Three CCS professionals – Jocelyn Dalkin, Jason Ewasko and Bridget Garcia – recently attended the IA Watch’s 21st Annual IA Compliance: The Full 360° View East conference in Washington. If you were unable to attend, you should review their summary of the most significant sessions including Dan Kahl’s summary of Enforcement Priorities, a top panel’s views on SEC rulemaking, and more specialized sessions on cybersecurity and custody. If you want more information, feel free to contact Jo, Jason or Bridget
In this podcast, Todd Cipperman questions whether the SEC has really abandoned its broken windows enforcement policy.

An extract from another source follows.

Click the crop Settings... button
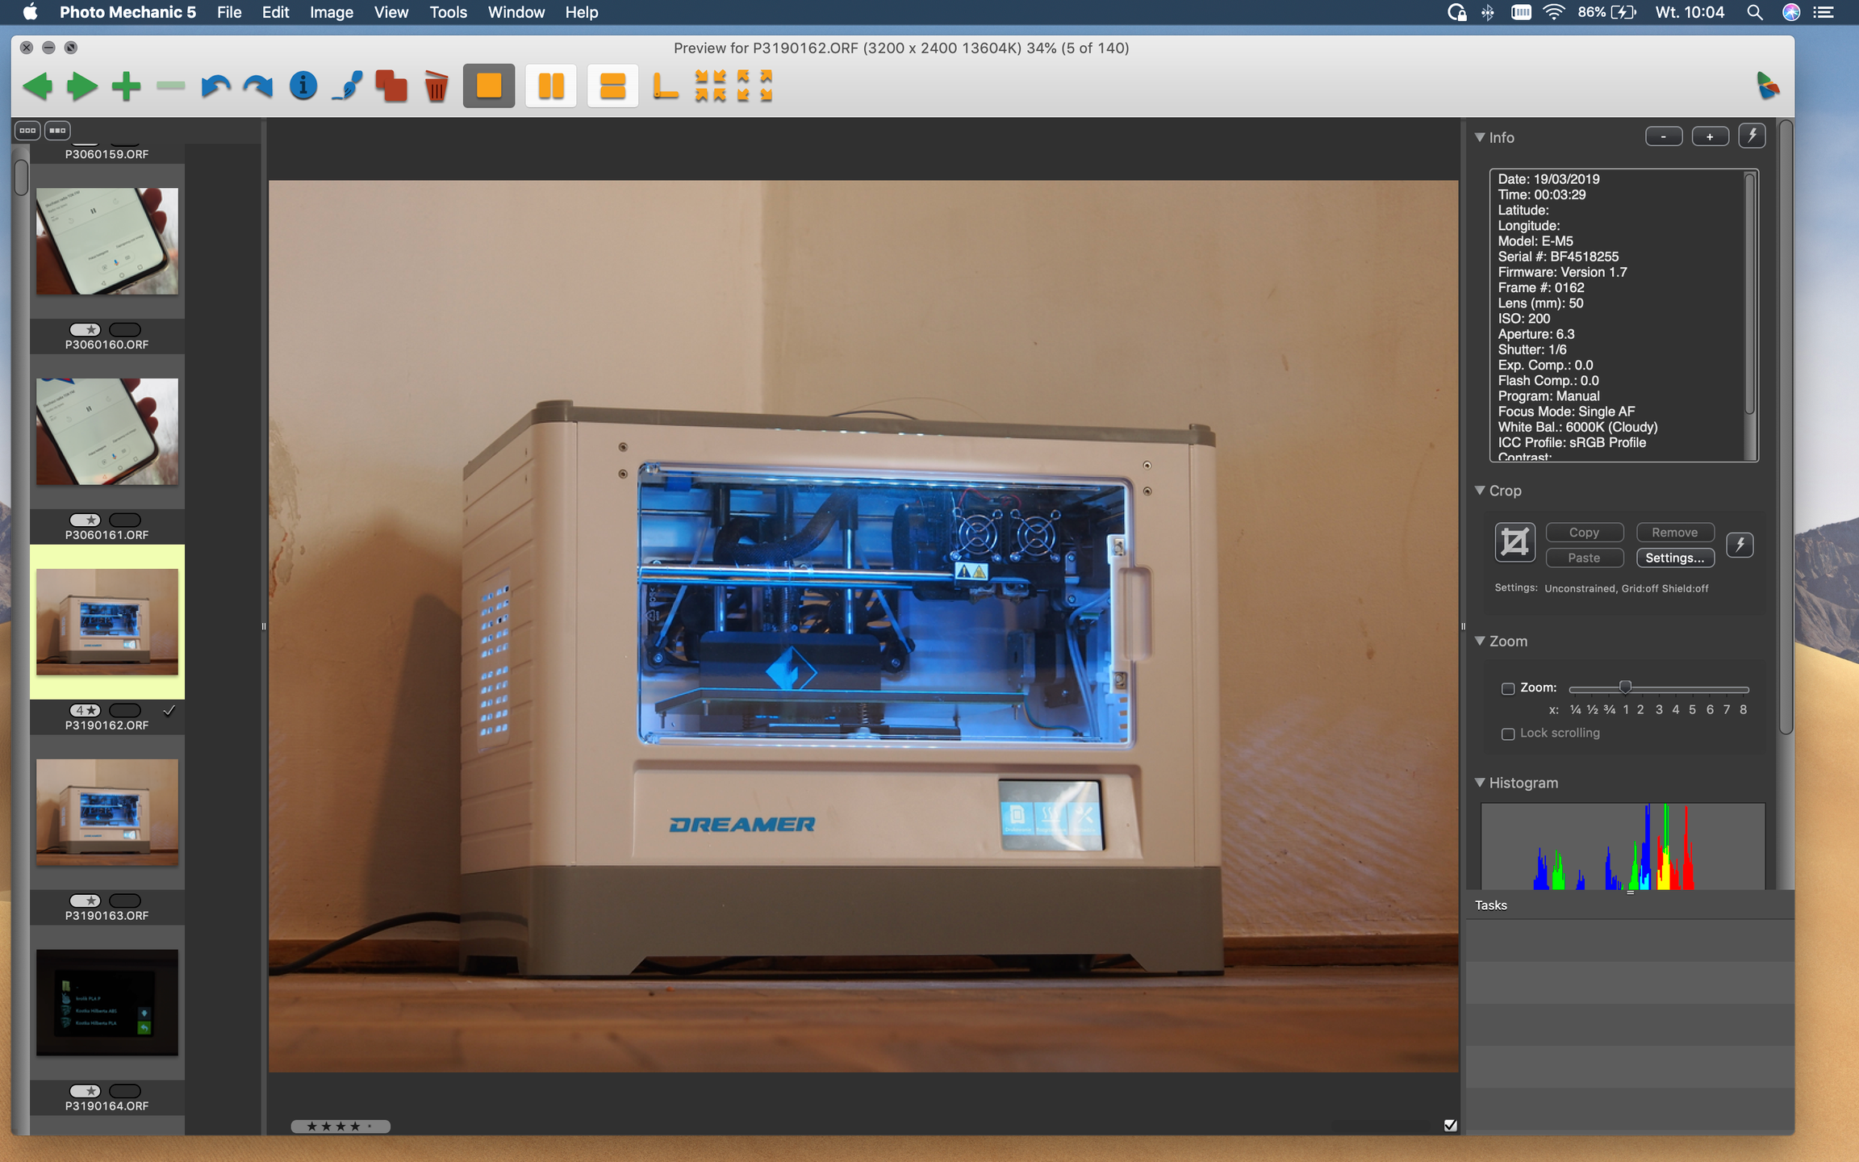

An unregistered investment adviser/fund manager and its principals agreed to pay over $1 Million in disgorgement, fines and interest for engaging in conflicted transactions that were not properly disclosed. The SEC accuses the respondents of using fund assets to invest in a company that the principals controlled and then buying out the ownership interest at a loss, all without consent of the limited partners or any relevant disclosure. The SEC also asserts that the respondents engaged in undocumented personal loans and payment of overhead expenses in contravention of the fund’s disclosure documents and limited partnership agreement. Although the firm (which had less than $25 Million in AUM) was not registered, the SEC argues that it engaged in investment advisory activities, owed the fund and its investors a fiduciary duty, and, therefore, violated the Advisers Act’s anti-fraud rules.
OUR TAKE: Just because you are not eligible (or fail) to register as an investment adviser, does not mean that the Advisers Act does not apply. In fact, most of the antifraud provisions apply to unregistered and state-registered advisers, thereby allowing the SEC to assert its enforcement jurisdiction.
In a recent speech, SEC Chair Mary Jo White called for “zero tolerance” for white collar enforcement and advocated for changing the law to make it easier for prosecutors and regulators. Ms. White described the SEC’s “priority that we are placing on establishing individual liability” with a focus on holding corporate officers accountable as the “core pillar of any strong enforcement program.” Ms. White argued for changes in the law that would allow prosecutors and regulators to punish an executive without showing that s/he participated or caused the wrongdoing. Ms. White lauded the UK regime that allows prosecution of senior executives for misconduct in their areas of responsibility if they failed to take reasonable steps to prevent the misconduct. Ms. White also expressed her support for deferred compensation arrangements that hold back compensation until a possible prosecution period has run. Ms. White also expressed support for a more-empowered SEC: “Although I often wish it were otherwise, the SEC does not have the authority to send anyone to jail.”
OUR TAKE: While the regulatory emphasis may change with a new Administration, both parties appear to favor heavier-handed enforcement against individual corporate actors. Other developed economies (e.g. UK, Japan, Canada, France) take a much more pro-government approach to private sector enforcement.